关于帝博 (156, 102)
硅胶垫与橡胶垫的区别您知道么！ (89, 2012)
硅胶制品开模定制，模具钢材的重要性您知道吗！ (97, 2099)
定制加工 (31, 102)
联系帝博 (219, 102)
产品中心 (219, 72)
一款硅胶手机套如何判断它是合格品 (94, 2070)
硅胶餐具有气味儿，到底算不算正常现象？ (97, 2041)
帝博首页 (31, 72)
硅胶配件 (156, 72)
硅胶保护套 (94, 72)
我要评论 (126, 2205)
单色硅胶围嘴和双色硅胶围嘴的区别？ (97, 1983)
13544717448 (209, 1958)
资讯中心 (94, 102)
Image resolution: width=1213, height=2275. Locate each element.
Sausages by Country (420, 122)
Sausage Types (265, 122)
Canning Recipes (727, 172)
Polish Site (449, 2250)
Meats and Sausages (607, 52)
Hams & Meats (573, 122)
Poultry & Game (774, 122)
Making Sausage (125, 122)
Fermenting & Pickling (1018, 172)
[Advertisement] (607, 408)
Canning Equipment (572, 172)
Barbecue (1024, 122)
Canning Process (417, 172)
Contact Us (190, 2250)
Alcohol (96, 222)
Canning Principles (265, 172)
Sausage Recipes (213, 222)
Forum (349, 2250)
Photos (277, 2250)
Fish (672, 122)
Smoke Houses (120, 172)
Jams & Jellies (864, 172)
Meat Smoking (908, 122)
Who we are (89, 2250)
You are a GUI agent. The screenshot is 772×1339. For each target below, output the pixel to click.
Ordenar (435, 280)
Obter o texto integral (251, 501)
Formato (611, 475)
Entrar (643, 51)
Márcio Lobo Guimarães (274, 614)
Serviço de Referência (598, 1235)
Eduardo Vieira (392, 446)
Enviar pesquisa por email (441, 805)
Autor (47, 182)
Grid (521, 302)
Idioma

=====

-- STATED EXERCISE --
Rewrite the listing above with "Canning" switched to "Preserving" wherever it occurs, leaving every other part of the lines unchanged.

-- WORKED SOLUTION --
关于帝博 (156, 102)
硅胶垫与橡胶垫的区别您知道么！ (89, 2012)
硅胶制品开模定制，模具钢材的重要性您知道吗！ (97, 2099)
定制加工 (31, 102)
联系帝博 (219, 102)
产品中心 (219, 72)
一款硅胶手机套如何判断它是合格品 (94, 2070)
硅胶餐具有气味儿，到底算不算正常现象？ (97, 2041)
帝博首页 (31, 72)
硅胶配件 (156, 72)
硅胶保护套 (94, 72)
我要评论 (126, 2205)
单色硅胶围嘴和双色硅胶围嘴的区别？ (97, 1983)
13544717448 (209, 1958)
资讯中心 (94, 102)
Image resolution: width=1213, height=2275. Locate each element.
Sausages by Country (420, 122)
Sausage Types (265, 122)
Preserving Recipes (727, 172)
Polish Site (449, 2250)
Meats and Sausages (607, 52)
Hams & Meats (573, 122)
Poultry & Game (774, 122)
Making Sausage (125, 122)
Fermenting & Pickling (1018, 172)
[Advertisement] (607, 408)
Preserving Equipment (572, 172)
Barbecue (1024, 122)
Preserving Process (417, 172)
Contact Us (190, 2250)
Alcohol (96, 222)
Preserving Principles (265, 172)
Sausage Recipes (213, 222)
Forum (349, 2250)
Photos (277, 2250)
Fish (672, 122)
Smoke Houses (120, 172)
Jams & Jellies (864, 172)
Meat Smoking (908, 122)
Who we are (89, 2250)
You are a GUI agent. The screenshot is 772×1339. For each target below, output the pixel to click.
Ordenar (435, 280)
Obter o texto integral (251, 501)
Formato (611, 475)
Entrar (643, 51)
Márcio Lobo Guimarães (274, 614)
Serviço de Referência (598, 1235)
Eduardo Vieira (392, 446)
Enviar pesquisa por email (441, 805)
Autor (47, 182)
Grid (521, 302)
Idioma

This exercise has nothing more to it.